Start at the line below containing "You are a GUI" and stop at the line containing "Image resolution: width=1521". Repeat every line of that stretch exactly, and nothing outside it.

Data for the task:
Content starts

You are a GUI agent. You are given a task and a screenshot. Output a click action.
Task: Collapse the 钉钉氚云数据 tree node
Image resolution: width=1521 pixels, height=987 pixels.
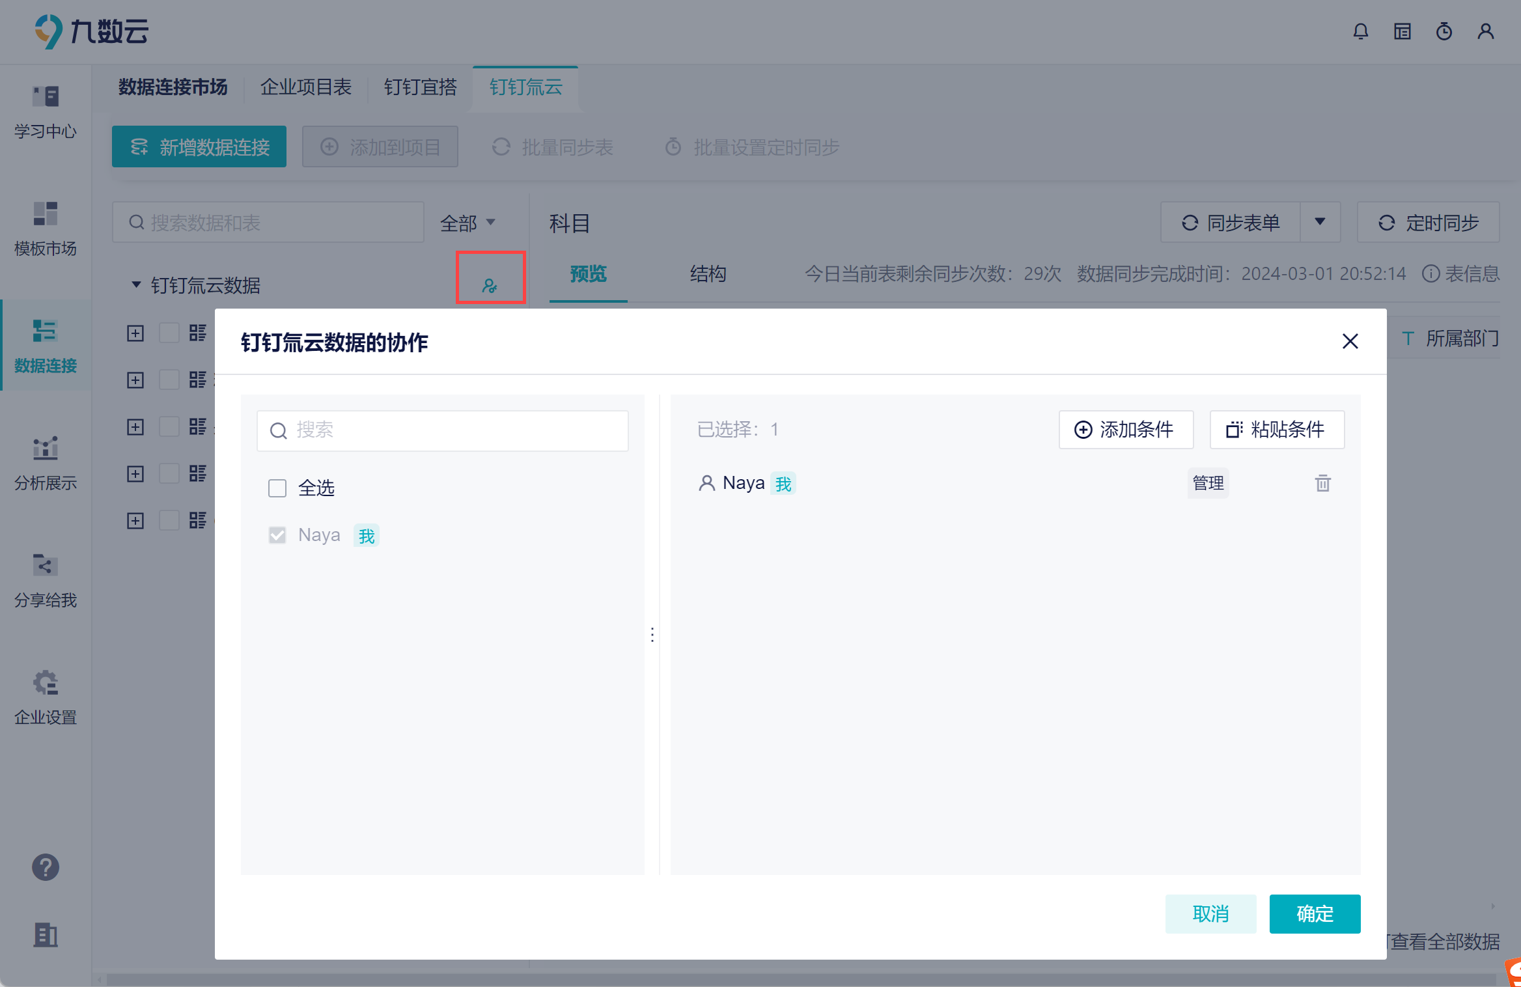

Content ends
Content starts

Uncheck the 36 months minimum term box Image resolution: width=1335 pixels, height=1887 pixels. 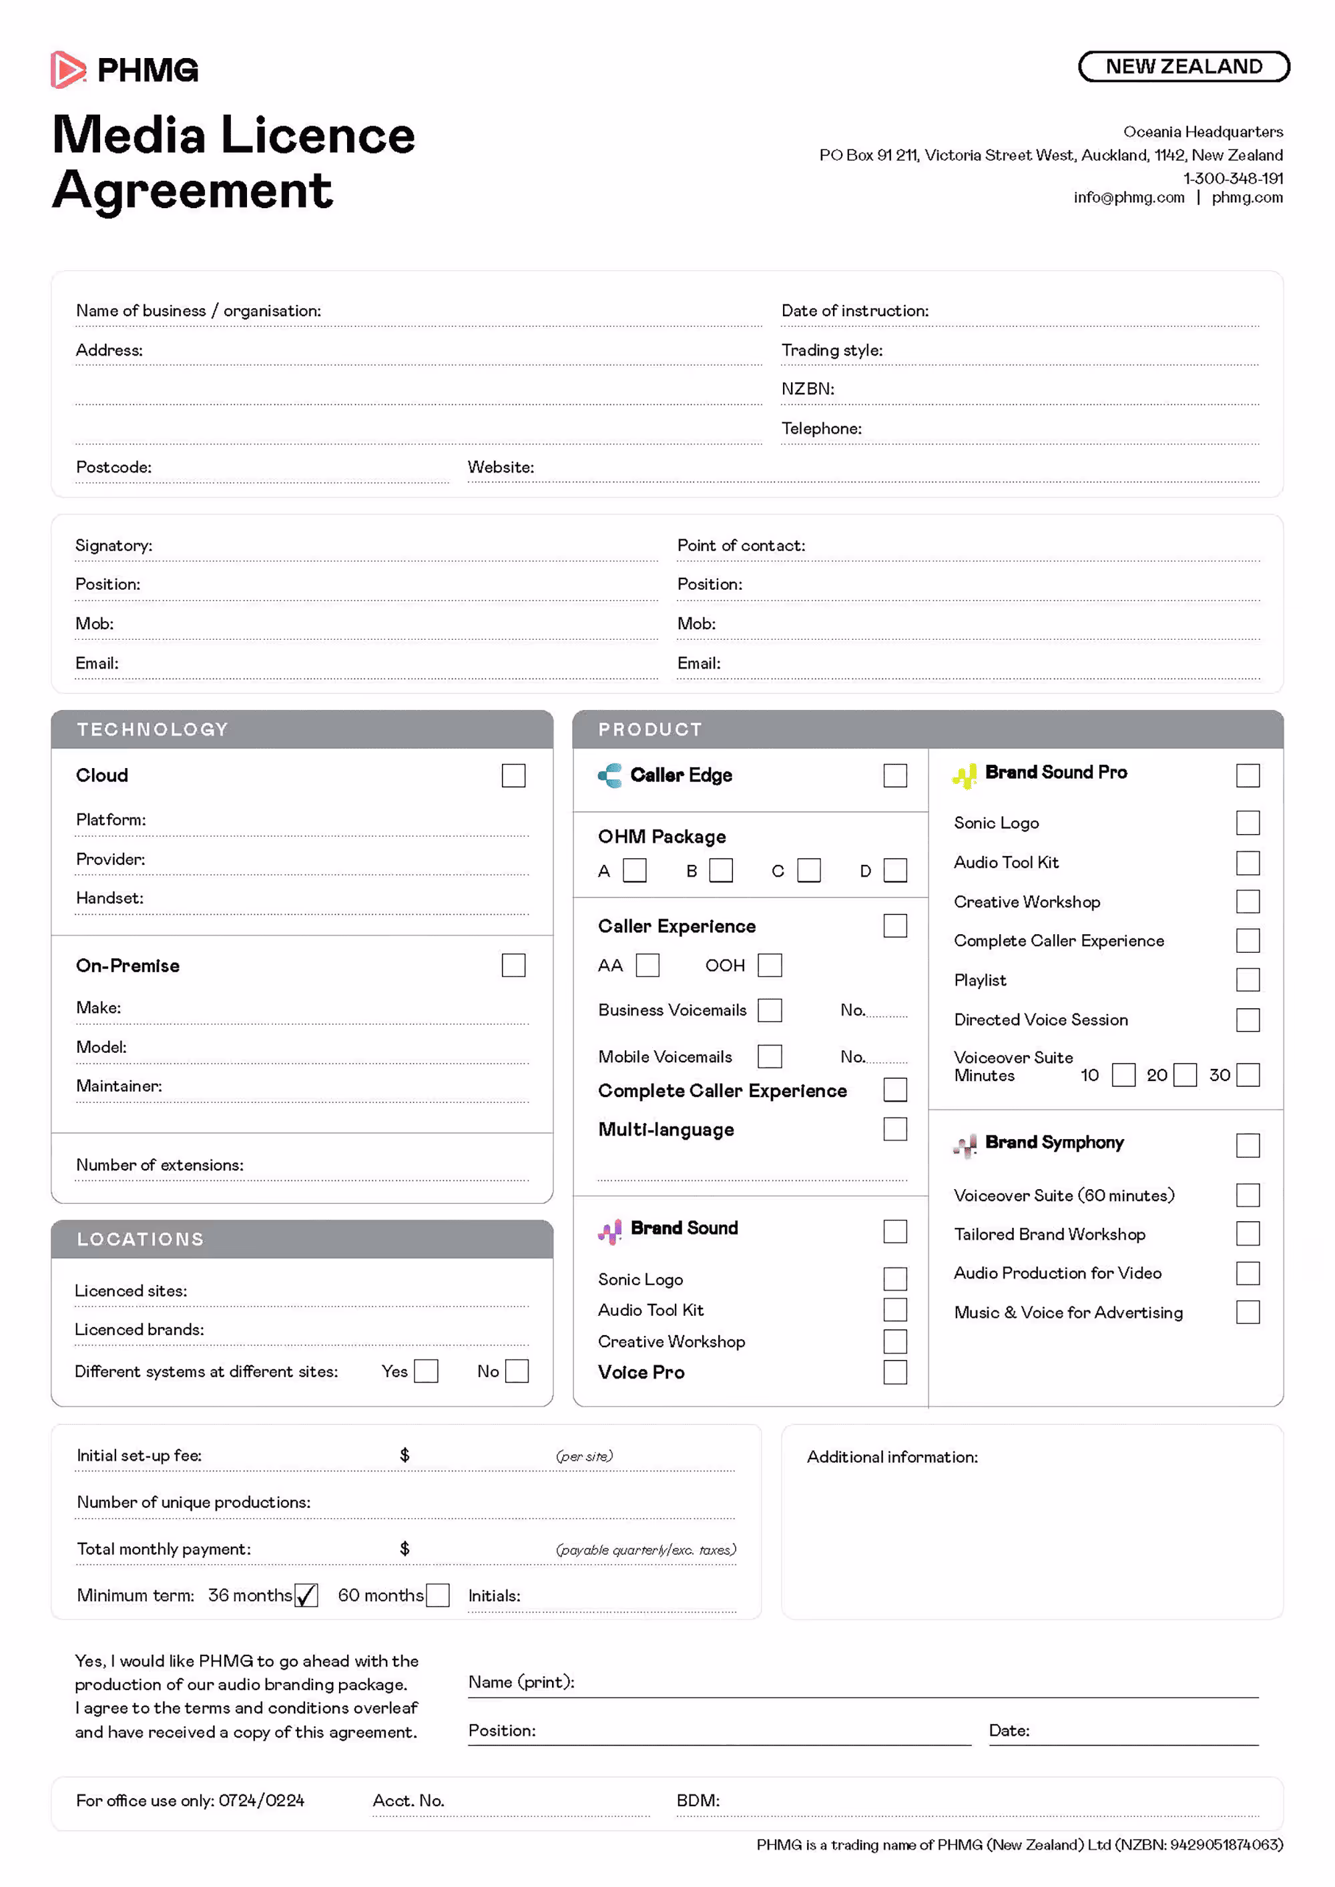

Content ends
Content starts

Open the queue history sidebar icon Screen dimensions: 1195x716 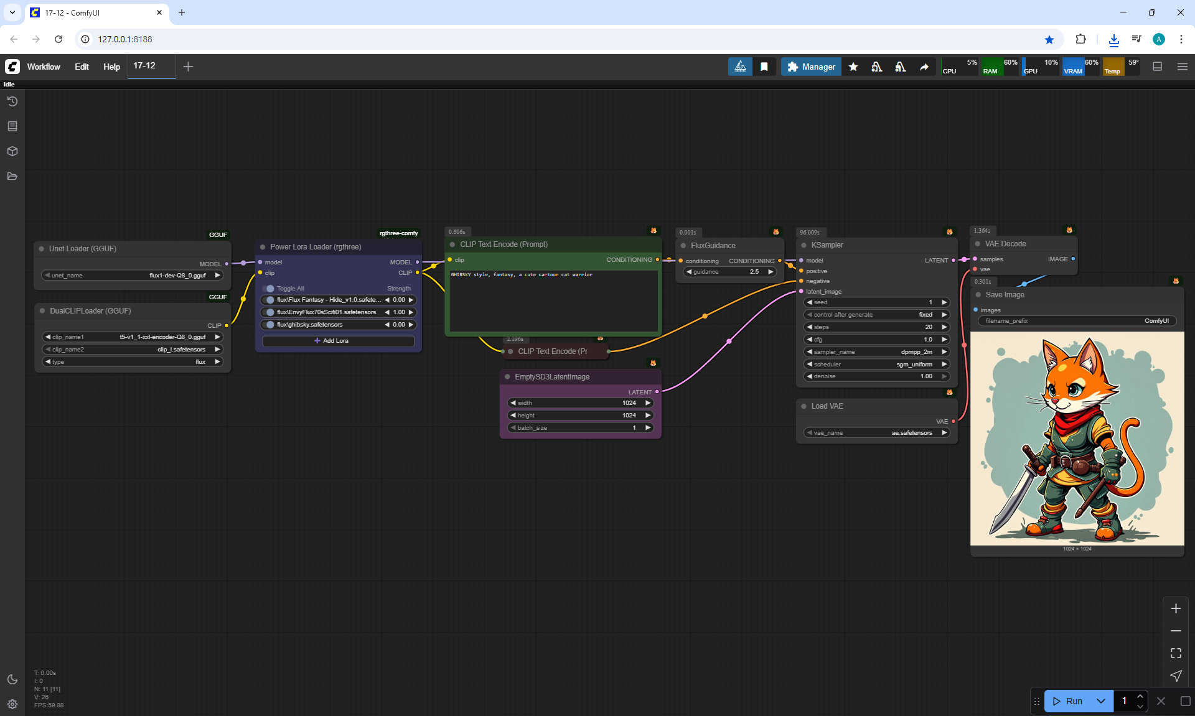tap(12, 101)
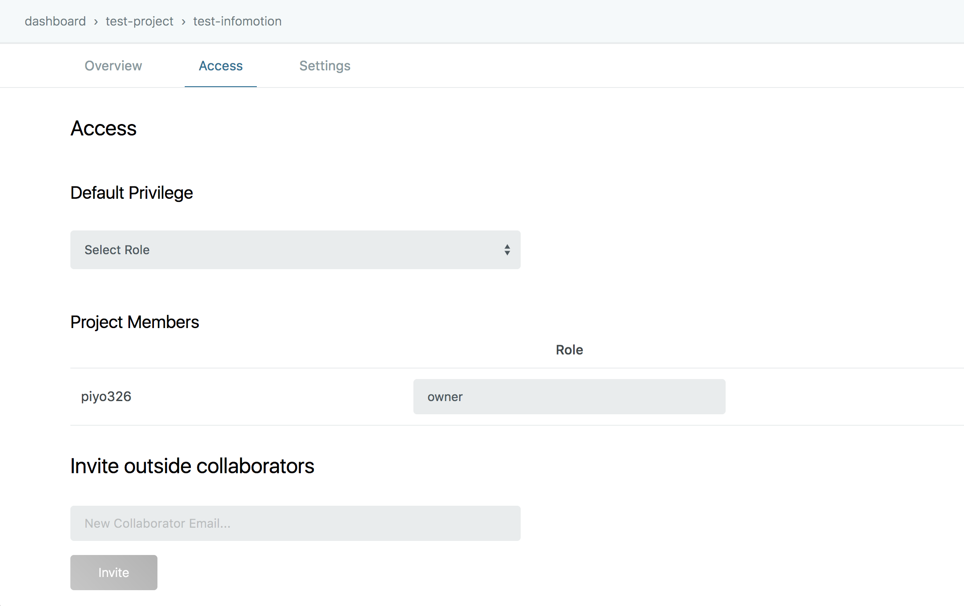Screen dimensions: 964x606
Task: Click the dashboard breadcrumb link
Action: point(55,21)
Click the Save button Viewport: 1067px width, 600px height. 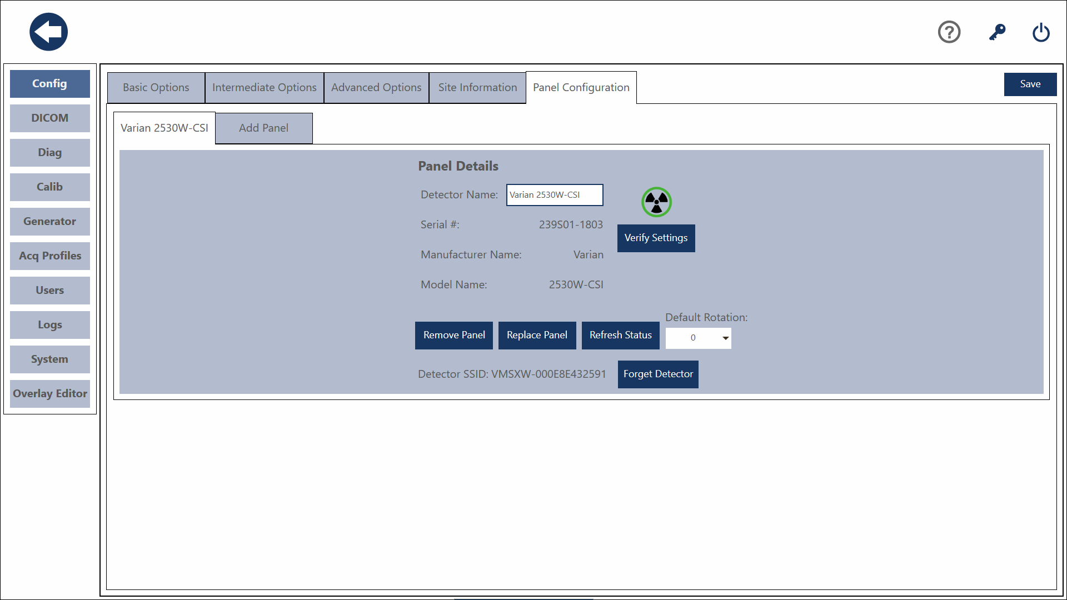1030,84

Content ends

Final answer:
You are a GUI agent. You are given a task and a screenshot. Output a click action.
Task: Collapse the 钉钉氚云数据 tree node
Image resolution: width=1521 pixels, height=987 pixels.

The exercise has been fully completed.